■ Text ■
Researchers at Chalmers University of Technology in Sweden have discovered a new way to extract protein in sea lettuce “three times more efficiently” than what existing methods allow. 

Sea lettuce (Ulva fenestrata) is a type of seaweed that can be combined with meat and other meat sources for protein. It also does not need to be watered, fertilized or sprayed with insecticides, making it a cost-effective protein solution.

“Sea lettuce holds good potential as a sustainable protein source, and several key factors support its use as a future protein ingredient. It is a high-yield crop since annual biomass productivity can surpass soybean,” João Trigo, Ph.D. in food science at Chalmers, tells Food Ingredients First.

“We have conducted these calculations with our long-term collaborator, the seaweed producer Nordic Seafarm, which is engaged in offshore cultivation of sea lettuce. The fast growth rates of sea lettuce are due to its high environmental tolerance and resistance to changing abiotic factors such as salinity, light and temperature.”

The research team notes that seaweed proteins can be tightly bound and more complex to extract than soy or pea proteins, which has prevented their full potential from being realized.

“It tastes like umami with a certain salty flavor despite not containing such high levels of salt. I would say it’s a great flavor enhancer for seafood dishes and products, but the possibilities to explore are endless. Why not protein smoothies or ‘blue burgers’ from the sea?” says Trigo.

The “untapped” potential of sea lettuce

As the global population continues to grow toward the predicted 10 billion mark by 2050, the demand for sustainable protein sources is more critical than ever.

■ Exercise requirements ■
• A. In the sea lettuce article, switch "high-yield" to "fast-growing" and give the stretch from "Sea lettuce (Ulva" through "tells Food Ingredients First." again.
• B. Answer these questions from the sea lettuce article.
(i) Where is the university whose researchers found the new extraction method?
(ii) Which seaweed producer worked with the researchers on the calculations?
(iii) What global population is predicted for 2050?
• C. Carry on the sea lettuce article from its last sentence.

■ Information ■

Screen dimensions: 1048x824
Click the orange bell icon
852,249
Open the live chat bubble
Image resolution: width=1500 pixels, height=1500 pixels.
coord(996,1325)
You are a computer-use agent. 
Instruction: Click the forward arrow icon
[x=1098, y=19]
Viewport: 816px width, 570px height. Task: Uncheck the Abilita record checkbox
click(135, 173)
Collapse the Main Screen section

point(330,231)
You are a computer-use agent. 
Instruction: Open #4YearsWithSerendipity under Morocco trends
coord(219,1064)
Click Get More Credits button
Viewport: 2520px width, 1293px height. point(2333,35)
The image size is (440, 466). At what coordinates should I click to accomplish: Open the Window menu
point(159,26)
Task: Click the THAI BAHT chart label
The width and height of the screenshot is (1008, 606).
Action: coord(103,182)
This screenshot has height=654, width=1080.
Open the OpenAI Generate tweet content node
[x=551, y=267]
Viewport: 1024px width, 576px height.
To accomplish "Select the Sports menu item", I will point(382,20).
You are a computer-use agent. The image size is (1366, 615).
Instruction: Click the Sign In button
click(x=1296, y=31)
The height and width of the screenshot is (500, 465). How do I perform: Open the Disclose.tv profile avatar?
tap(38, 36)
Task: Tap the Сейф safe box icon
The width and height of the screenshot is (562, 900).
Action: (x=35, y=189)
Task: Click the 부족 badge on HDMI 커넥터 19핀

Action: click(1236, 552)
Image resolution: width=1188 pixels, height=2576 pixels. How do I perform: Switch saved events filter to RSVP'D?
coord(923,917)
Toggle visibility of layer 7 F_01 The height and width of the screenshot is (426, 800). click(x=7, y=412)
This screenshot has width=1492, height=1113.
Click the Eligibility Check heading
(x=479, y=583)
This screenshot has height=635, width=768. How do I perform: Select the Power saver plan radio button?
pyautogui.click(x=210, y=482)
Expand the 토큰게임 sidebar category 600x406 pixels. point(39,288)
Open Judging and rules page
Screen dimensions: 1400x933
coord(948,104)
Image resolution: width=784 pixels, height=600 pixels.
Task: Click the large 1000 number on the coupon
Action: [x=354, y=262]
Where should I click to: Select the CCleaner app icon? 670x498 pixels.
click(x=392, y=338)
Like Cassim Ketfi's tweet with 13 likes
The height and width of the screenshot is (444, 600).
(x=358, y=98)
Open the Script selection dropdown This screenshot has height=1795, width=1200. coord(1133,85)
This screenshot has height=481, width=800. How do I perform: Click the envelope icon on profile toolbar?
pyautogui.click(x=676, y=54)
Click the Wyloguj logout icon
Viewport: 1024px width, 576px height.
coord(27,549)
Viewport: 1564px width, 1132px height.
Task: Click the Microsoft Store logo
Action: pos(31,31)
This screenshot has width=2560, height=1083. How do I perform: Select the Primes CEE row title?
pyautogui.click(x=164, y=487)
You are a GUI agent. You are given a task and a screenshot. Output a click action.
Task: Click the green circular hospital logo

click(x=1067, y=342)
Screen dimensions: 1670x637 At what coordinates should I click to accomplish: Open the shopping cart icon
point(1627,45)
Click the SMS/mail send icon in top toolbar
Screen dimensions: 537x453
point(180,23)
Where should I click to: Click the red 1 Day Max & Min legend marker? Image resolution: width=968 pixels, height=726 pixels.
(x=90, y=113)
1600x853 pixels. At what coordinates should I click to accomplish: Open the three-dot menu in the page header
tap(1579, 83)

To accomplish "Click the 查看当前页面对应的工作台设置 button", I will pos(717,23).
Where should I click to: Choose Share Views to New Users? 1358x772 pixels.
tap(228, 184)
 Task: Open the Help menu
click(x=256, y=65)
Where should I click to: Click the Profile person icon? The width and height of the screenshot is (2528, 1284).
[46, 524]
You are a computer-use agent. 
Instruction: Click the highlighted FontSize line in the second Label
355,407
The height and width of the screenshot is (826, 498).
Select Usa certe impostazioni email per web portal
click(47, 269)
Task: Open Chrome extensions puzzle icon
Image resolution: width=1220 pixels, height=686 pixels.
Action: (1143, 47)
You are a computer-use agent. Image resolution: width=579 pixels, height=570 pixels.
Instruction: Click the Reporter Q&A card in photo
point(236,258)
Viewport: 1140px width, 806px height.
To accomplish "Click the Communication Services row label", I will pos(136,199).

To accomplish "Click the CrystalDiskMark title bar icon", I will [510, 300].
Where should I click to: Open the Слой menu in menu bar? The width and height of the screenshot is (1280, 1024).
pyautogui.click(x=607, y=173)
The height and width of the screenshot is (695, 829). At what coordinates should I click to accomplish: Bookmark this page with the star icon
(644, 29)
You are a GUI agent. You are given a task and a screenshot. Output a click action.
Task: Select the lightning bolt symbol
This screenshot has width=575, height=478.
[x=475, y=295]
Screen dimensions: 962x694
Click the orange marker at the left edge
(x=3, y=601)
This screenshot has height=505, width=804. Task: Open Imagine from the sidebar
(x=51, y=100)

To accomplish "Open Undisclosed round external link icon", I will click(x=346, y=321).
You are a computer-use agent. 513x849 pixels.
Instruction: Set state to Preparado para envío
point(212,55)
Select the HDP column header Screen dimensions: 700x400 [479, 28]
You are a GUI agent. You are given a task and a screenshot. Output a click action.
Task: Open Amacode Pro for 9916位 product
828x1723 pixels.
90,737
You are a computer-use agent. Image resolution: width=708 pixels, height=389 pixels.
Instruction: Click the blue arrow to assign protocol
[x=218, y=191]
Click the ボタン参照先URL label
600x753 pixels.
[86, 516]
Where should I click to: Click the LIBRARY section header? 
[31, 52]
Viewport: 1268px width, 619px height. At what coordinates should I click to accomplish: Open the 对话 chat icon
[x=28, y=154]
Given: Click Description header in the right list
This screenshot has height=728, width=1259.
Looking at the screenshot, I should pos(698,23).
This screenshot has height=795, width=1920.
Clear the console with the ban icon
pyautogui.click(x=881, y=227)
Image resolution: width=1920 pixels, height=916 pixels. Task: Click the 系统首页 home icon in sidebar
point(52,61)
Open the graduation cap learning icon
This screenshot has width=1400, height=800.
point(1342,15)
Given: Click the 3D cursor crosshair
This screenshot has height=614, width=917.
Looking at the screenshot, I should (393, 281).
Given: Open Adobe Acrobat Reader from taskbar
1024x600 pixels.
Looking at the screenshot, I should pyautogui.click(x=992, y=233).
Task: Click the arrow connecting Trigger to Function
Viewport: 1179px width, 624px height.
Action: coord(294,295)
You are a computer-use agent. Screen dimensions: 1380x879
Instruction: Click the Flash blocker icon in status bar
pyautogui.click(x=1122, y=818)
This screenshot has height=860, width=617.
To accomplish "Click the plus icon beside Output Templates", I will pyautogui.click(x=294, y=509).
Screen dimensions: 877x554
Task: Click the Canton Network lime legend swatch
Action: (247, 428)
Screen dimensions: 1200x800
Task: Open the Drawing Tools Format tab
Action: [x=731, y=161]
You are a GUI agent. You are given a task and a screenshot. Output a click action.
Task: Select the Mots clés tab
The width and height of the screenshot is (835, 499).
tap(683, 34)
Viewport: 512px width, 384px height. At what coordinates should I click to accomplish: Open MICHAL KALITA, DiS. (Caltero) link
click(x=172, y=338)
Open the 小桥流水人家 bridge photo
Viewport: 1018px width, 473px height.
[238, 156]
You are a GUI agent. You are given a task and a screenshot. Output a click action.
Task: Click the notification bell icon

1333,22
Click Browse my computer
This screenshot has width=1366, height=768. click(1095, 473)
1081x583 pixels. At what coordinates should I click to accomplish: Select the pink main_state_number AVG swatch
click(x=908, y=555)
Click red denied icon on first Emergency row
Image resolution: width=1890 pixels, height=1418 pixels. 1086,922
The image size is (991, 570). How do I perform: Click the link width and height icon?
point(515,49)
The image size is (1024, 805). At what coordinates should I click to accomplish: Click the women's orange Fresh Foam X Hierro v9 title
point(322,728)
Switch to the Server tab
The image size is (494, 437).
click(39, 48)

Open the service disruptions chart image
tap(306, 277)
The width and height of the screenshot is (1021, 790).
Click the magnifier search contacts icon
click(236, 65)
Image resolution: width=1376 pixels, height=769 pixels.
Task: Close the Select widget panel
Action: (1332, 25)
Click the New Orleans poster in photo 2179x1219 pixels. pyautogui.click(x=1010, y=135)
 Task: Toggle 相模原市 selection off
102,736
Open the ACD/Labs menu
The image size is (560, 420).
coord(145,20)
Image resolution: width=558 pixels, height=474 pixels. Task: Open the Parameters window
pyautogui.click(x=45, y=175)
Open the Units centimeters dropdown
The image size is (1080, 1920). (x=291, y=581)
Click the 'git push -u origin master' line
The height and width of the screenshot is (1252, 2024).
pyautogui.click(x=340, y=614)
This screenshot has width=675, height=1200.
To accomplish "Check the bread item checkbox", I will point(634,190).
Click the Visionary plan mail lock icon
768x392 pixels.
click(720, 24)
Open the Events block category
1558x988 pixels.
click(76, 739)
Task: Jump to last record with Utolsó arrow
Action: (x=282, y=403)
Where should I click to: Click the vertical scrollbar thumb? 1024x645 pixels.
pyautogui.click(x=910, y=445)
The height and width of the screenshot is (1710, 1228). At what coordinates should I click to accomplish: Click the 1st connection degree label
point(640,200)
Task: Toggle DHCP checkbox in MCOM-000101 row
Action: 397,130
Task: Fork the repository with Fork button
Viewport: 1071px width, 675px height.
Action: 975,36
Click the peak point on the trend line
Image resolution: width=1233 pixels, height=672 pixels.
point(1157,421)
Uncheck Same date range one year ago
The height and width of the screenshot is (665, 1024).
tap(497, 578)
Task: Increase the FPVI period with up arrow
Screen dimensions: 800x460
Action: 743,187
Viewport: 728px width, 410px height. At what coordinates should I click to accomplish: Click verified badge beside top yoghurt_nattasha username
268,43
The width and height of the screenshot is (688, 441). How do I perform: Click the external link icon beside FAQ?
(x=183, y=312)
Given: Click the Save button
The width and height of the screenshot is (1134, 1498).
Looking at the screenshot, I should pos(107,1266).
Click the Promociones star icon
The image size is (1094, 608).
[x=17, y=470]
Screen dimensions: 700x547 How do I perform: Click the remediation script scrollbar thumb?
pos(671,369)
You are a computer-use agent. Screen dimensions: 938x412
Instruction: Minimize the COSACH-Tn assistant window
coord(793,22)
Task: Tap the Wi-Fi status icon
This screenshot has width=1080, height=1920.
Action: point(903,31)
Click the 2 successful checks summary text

■ Per-task answers ■
• A.
Sea lettuce (Ulva fenestrata) is a type of seaweed that can be combined with meat and other meat sources for protein. It also does not need to be watered, fertilized or sprayed with insecticides, making it a cost-effective protein solution.

“Sea lettuce holds good potential as a sustainable protein source, and several key factors support its use as a future protein ingredient. It is a fast-growing crop since annual biomass productivity can surpass soybean,” João Trigo, Ph.D. in food science at Chalmers, tells Food Ingredients First.

• B.
(i) Chalmers University of Technology in Sweden
(ii) Nordic Seafarm
(iii) 10 billion

• C.
Plant-based proteins such as soy, chickpea, fava bean and mushroom have proliferated, offering opportunities for food security and nutrition for growing populations. However, the researchers note that the vegetarian protein underwater is still “untapped.”

Under project CirkAlg, led by Chalmers University of Technology, researchers are exploring processes that can potentially create a new “blue-green” food industry in Sweden.

The extraction method is published in a proof-of-concept study in the peer-reviewed scientific journal, Food Chemistry.

“It’s fair to say there was a bit of luck involved in achieving these results, but there was also some real risk at the start with no guarantee of success. The ‘textbook knowledge’ says precipitating protein after solubilizing it with detergents is not feasible, as detergents typically shield protein charges and prevent precipitation. However, our findings defied this well-established notion,” says Trigo, referring to the “breakthrough” method that allows for a threefold increase in protein extraction efficiency.

“We discovered that, for sea lettuce, low detergent concentrations actually improved protein precipitation threefold, rather than hindering it. This was what made it possible to obtain such relatively high protein extraction efficiency.”

Cultivating sea lettuce is gentler on the planet than growing land-grown proteins, as it grows well under many different conditions, including different salinity and nitrogen levels.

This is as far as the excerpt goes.